At Pho Noi A industrial park (Source: VNA)  

HCM City (VNA) - Using mediation to resolve commercial disputes and conflicts not only helps enterprises save time but also helps them maintain good relations with business partners, a workshop heard in Ho Chi Minh City on August 16.

Tran Ngoc Liem, Deputy Director of the Vietnam Chamber of Commerce and Industry (VCCI)’s HCM City office, said greater economic integration brings Vietnamese enterprises both opportunities and an increasing number of commercial disputes.

With courts overburdened with a huge amount of lawsuits, enterprises should consider using mediation and arbitration to resolve commercial disputes to save time, he said.

He stressed mediation is a civilised way to resolve conflicts and is used by more and more businesses around the world.

After the Government issued Decree No 22 last year, Vietnam has become the second country in Southeast Asia after Singapore to have regulations for commercial mediation, he said.

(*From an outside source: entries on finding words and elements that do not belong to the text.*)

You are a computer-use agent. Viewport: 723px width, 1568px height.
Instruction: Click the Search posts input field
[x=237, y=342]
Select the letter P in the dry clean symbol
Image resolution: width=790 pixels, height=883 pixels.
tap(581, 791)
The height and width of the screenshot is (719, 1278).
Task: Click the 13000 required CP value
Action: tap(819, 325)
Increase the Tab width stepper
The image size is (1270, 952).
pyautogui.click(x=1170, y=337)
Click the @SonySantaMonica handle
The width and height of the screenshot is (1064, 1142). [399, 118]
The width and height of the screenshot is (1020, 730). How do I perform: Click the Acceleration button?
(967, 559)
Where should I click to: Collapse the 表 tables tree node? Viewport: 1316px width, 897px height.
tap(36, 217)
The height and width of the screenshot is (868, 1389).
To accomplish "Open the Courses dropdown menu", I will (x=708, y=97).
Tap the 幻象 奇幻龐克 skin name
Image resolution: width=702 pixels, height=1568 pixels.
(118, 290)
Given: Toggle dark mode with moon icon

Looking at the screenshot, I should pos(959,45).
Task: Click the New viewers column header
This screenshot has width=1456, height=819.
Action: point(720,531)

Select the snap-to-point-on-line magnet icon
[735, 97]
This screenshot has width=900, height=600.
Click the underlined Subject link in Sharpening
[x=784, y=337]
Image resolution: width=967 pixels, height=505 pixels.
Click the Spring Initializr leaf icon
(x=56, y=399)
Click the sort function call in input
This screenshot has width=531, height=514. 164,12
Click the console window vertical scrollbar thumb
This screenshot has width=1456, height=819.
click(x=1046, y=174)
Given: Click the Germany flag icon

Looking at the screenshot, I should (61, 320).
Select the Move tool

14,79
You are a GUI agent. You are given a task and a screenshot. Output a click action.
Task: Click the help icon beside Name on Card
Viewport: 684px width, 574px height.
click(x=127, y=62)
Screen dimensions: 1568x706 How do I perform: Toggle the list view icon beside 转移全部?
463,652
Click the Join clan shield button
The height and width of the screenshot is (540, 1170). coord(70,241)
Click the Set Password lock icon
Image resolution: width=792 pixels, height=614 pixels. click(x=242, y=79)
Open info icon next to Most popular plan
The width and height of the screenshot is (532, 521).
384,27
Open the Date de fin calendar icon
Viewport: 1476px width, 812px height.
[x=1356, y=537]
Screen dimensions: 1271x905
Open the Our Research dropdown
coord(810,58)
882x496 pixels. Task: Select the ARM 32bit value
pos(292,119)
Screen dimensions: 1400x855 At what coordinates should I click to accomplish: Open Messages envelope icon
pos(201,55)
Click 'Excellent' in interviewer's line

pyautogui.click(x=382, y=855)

The Vietnam Mediation Centre (VMC) was also established under the decree. Though the number of enterprises that know about the centre is still small, a VCCI survey found enterprises receptive to and very positive about mediation, he said.

Phan Trong Dat, Deputy Secretary General of the Vietnam International Arbitration Centre (VIAC) and Deputy Director of the VMC, said mediation is appropriate for Asian culture since Asians prefer to settle disputes in a peaceful way.

According to Dat, mediation is simply a negotiation with the participation of an independent mediator who can help both parties discuss their matter and reach their own agreement.

He said the rate of successful mediation cases is very high in foreign countries since businesses always want to settle disputes as soon as possible.

He said with a regulatory framework for commercial mediation in place and the setting up of a mediation centre, enterprises have started looking at it.

At the moment, there is a significant number of enterprises coming to the VMC and consulting on drafting mediation forms. “Though we have not handled any mediation case yet, I believe this method will be preferred by enterprises in the coming time,” Dat said.

According to a VMC survey, cost used to be listed as one of the reasons for enterprises not choosing this method to resolve commercial disputes.

Dat said the centre charges a relatively low fee for mediation since it understands that most enterprises in Vietnam are small or medium-sized and have financial issues.

The centre has very carefully considered and set a fee that is affordable to most SMEs, he added.

The VMC now has 11 mediators, who are some of the country’s top experts in trade and commercial activities.